When it comes to being cyber smart, there is often a persistent perception around there being a skills shortage in the industry and no doubt within the organisation as well.

Who can take on these responsibilities? We don’t have dedicated individuals who can focus on this topic. All our resources are being used at the moment to drive other key initiatives.

In essence, if one looks at the infrastructure of their organisation, there are often key roles that have inherent capabilities that can be transferred to that of cyber and governance. Cyber skills are no different and too often we are searching for unicorns instead of swiss army knives to contribute to solving the overall problem.

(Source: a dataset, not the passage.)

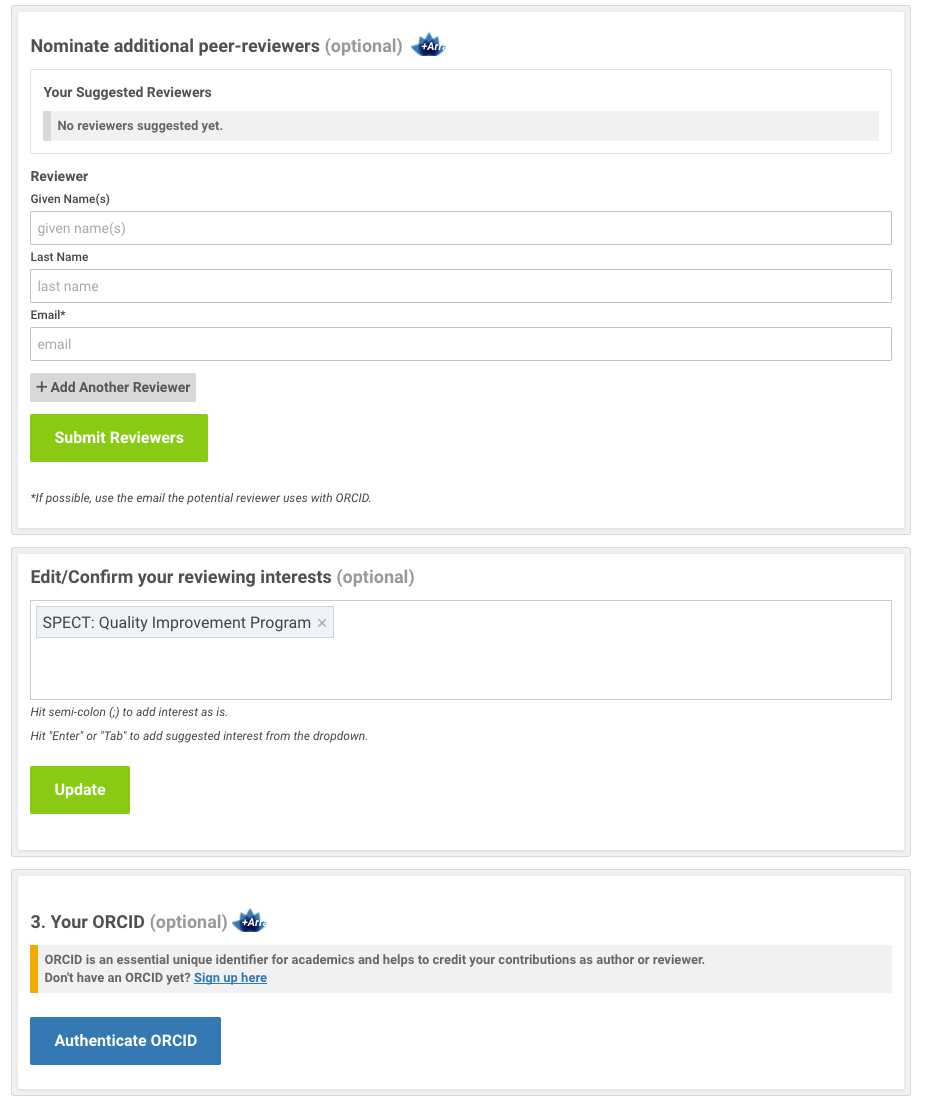Focus the given name(s) text field

click(460, 228)
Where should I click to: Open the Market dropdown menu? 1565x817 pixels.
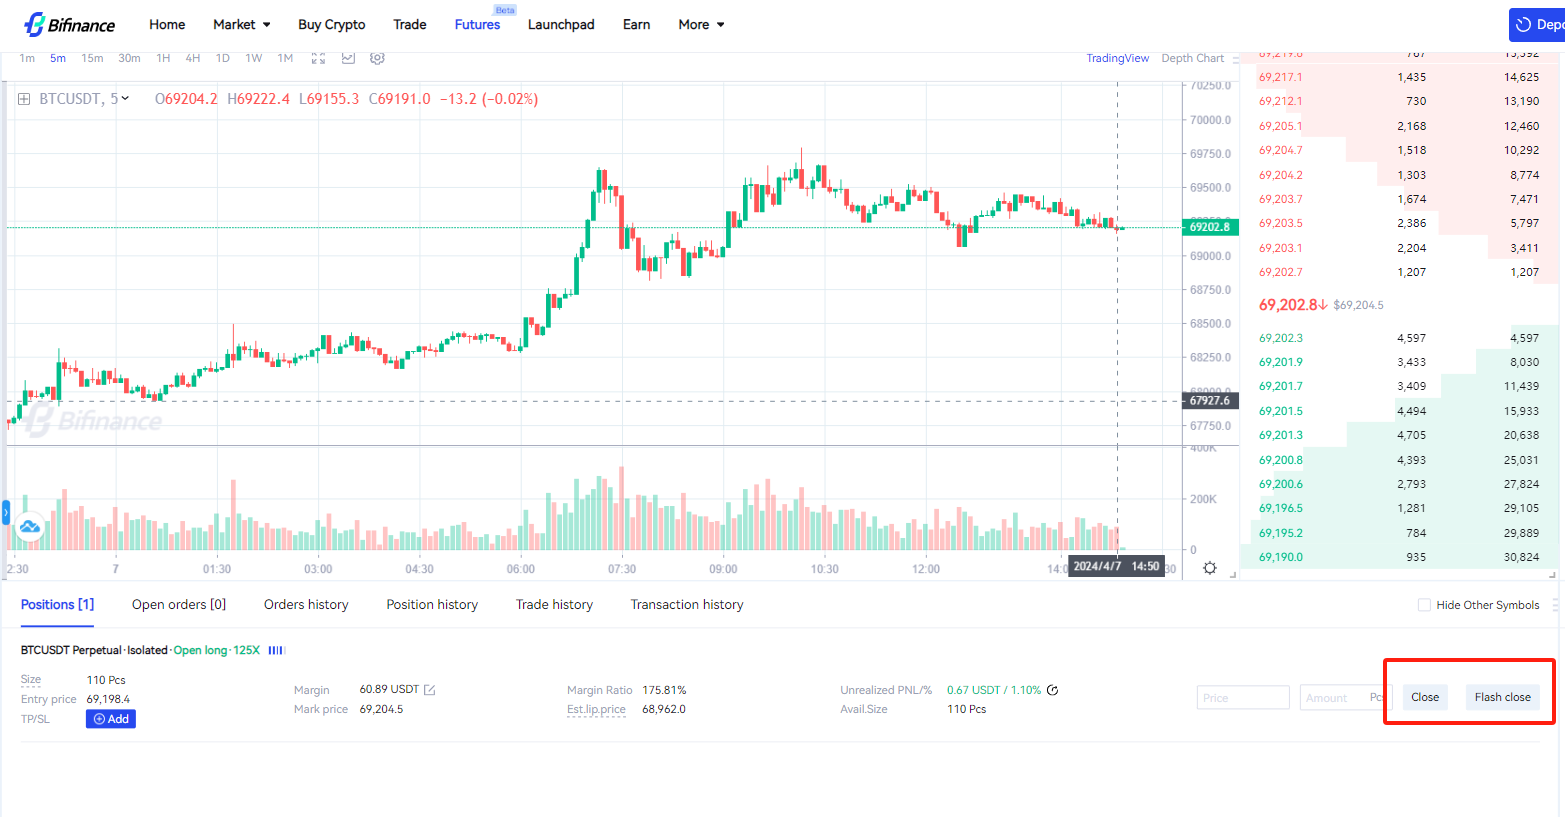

Part of the process around unlocking investment, is realising and acknowledging the role of existing capabilities to solve issues and provide practical and on-going solutions.

Cyber under the spotlight

As organisations grapple with tackling cyber, it’s critical that the conversation around cyber steers towards it being viewed as a business risk rather than only a technology one. The digital tentacles of cyber can reach far and wide across a business and the sooner that it takes a seat at the table as one of the key business issues facing a company, the better.

By embedding cyber into the firm-wide conversations, leaders can empower departments to mitigate and manage this risk using some of the existing capabilities already being despatched. As a practical example, managing the risk of a business disruption to operations or protection intellectual property is something good business leaders have always done – and done reasonably well. While the trigger or cause of a risk event might be different in the digital world, managing the risk effectively doesn’t have to be a daunting exercise with completely different capabilities required.

The time to act is now

It has been well documented in the media and by business leaders that cyber threats are a regular possibility and the challenges they pose might only be increasing.

From data breaches to compliance related issues and more, the cyber scenario in our recent Building the Lucky Country series (BTLC#6) showcases what’s possible – and brings to life the reason why business leaders need to put their best planning foot forward by being prepared.

BTLC#6 looks at a possible future for Australia where we have successfully managed cyber risk, and cyber has become a catalyst and a source of growth, rather than an inhibitor of progress. Leaders have realised that cyber is not something that can just be left to IT departments. Because all large organisations are already digital, it’s a problem for all businesses and all leaders.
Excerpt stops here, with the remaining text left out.